A module may also be at least partially implemented in software for execution by various types of processors. An identified unit of executable code may, for instance, comprise one or more physical or logical blocks of computer instructions that may, for instance, be organized as an object, procedure, or function. Nevertheless, the executables of an identified module need not be physically located together but may comprise disparate instructions stored in different locations which, when joined logically together, comprise the module and achieve the stated purpose for the module. Further, modules may be stored on a computer-readable medium, which may be, for instance, a hard disk drive, flash device, random access memory (RAM), tape, or any other such medium used to store data.
Indeed, a module of executable code could be a single instruction or many instructions and may even be distributed over several different code segments, among different programs, and across several memory devices. Similarly, operational data may be identified and illustrated herein within modules and may be embodied in any suitable form and organized within any suitable type of data structure. The operational data may be collected as a single data set or may be distributed over different locations, including over different storage devices, and may exist, at least partially, merely as electronic signals on a system or network.

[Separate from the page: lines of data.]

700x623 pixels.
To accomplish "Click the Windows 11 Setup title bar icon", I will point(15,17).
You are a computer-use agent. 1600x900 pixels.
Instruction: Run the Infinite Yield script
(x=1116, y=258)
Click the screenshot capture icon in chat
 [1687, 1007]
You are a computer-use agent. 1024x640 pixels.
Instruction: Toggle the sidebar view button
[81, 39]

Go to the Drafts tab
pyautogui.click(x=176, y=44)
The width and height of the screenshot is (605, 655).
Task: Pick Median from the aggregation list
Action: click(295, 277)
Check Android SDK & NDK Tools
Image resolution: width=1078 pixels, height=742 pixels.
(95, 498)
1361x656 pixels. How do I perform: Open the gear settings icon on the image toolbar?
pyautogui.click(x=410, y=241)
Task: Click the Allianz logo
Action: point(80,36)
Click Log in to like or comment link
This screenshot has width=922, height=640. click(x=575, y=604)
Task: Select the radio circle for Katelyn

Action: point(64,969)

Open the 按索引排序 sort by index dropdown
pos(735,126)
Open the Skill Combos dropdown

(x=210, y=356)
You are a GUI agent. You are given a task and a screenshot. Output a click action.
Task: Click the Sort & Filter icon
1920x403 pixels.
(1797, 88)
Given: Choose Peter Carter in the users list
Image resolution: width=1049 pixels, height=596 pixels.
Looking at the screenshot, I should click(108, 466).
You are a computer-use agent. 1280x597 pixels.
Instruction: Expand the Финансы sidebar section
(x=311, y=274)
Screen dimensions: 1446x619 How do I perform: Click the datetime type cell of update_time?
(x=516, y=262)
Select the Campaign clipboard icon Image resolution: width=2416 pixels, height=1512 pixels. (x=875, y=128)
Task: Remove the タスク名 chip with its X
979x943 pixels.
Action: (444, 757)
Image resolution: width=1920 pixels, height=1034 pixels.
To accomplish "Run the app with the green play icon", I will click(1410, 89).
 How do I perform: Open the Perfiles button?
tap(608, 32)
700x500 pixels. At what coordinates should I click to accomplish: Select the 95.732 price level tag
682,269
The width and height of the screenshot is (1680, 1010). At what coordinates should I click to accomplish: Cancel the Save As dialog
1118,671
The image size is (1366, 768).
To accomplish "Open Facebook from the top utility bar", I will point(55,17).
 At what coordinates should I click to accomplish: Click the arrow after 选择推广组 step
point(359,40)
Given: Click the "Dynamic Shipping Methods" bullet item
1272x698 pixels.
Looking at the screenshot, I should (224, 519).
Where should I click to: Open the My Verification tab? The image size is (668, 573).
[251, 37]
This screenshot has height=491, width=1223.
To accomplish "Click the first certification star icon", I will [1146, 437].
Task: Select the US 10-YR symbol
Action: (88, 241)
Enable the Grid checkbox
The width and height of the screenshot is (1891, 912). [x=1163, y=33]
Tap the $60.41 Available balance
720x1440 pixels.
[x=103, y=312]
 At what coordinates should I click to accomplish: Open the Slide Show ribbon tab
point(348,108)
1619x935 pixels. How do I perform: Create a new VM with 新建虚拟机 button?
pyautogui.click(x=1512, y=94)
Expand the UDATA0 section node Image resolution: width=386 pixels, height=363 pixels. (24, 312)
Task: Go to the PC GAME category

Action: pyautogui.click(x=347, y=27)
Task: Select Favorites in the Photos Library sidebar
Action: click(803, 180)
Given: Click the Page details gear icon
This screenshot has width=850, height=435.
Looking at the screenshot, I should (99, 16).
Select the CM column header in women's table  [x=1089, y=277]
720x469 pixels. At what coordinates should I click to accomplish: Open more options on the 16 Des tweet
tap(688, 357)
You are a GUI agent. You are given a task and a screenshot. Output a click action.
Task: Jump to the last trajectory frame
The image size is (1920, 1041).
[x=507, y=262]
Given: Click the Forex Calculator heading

It will be readily understood that the components of the application, as generally described and illustrated in the figures herein, may be arranged and designed in a wide variety of different configurations. Thus, the detailed description of the embodiments is not intended to limit the scope of the application as claimed but is merely representative of selected embodiments of the application.
One having ordinary skill in the art will readily understand that the above may be practiced with steps in a different order and/or with hardware elements in configurations that are different from those which are disclosed. Therefore, although the application has been described based upon these preferred embodiments, it would be apparent to those of skill in the art that certain modifications, variations, and alternative constructions would be apparent.
While preferred embodiments of the present application have been described, it is to be understood that the embodiments described are illustrative only, and the scope of the application is to be defined solely by the appended claims when considered with a full range of equivalents and modifications (e.g., protocols, hardware devices, software platforms, etc.) thereto.